Barclays and four former executives were charged with fraud on Tuesday over agreements struck with Qatar during the 2008 financial crisis.
It is the first time a UK bank has ever faced criminal charges based on actions taken during the recession nine years ago.
The Serious Fraud Office accusations relate to the billions of pounds raised by the bank from Qatari investors, making it possible for Barclays to dodge a government bailout.
Other big banks including Lloyds Banking Group and Royal Bank of Scotland (RBS) were forced to rely on taxpayer funding to avoid going under.
“Shares of Barclays edged lower after former chief executive John Varley and three other Barclays executives were charged with fraud,” Jasper Lawler, a senior market analyst at the London Capital Group(LCG) told Verdict.

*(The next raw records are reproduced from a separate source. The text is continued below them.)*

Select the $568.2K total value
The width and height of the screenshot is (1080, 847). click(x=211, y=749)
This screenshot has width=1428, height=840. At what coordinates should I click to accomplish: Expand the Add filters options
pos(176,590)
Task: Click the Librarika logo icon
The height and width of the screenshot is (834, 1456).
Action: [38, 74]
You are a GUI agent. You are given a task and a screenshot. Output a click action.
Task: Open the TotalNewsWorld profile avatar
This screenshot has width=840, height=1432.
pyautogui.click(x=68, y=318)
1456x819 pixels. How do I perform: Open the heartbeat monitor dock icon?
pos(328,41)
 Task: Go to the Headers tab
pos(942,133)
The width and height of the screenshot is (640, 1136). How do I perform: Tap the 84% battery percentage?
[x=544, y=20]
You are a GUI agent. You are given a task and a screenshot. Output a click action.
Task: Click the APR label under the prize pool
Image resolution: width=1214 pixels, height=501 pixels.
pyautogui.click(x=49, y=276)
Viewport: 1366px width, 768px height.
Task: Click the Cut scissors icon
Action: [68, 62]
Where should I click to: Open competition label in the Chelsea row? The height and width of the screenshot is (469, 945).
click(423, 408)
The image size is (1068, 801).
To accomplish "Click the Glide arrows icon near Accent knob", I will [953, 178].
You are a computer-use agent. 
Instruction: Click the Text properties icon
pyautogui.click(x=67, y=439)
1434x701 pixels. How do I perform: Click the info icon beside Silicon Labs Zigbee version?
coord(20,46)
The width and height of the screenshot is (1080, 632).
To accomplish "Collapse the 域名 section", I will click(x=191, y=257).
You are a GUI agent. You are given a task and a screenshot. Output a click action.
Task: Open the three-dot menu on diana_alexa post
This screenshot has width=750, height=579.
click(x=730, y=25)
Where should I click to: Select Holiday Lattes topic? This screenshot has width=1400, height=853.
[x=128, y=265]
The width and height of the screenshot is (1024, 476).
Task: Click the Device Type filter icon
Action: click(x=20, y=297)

“Barclays would face a fine if there are criminal convictions and the individuals could serve up to 10 years in prison. These were some head honchos at Barclays so the SFO’s charges represent a significant reputational threat to Barclays,” he added.
From two deals in June 2008 and in October 2008, the bank raised nearly £12bn from an arm of Qatar’s sovereign wealth fund and other investors.
John Varley, former Barclays chief executive, Roger Jenkins, former senior investment banker, Thomas Kalaris, a former chief executive of Barclays’ wealth division, and Richard Boath, the ex-European head of financial institutions, have all been charged with conspiracy to commit fraud in the June 2008 capital raising.
They will appear at Westminster Magistrates’ Court on 3 July.
A lawyer for Jenkins told Reuters that his client would “vigorously defend” himself
Varley and Jenkins have also been charged with the same offence relating to the October 2008 deal.
“The charges arise in the context of Barclays’ capital raisings in June and November 2008. Barclays awaits further details of the charges from the SFO,” the bank said in a statement.
Not everyone agrees that charges should be brought nine years on.
“Why is it in the public interest to prosecute the bank for its fund-raising efforts almost a decade ago?” Jonathan Pickworth, a partner at White and Case LLP, an international law firm told the New York Times. “Who does it punish and what purpose does it serve? All the former management team moved on many years ago. This will only hurt the current shareholders and today’s hardworking employees.”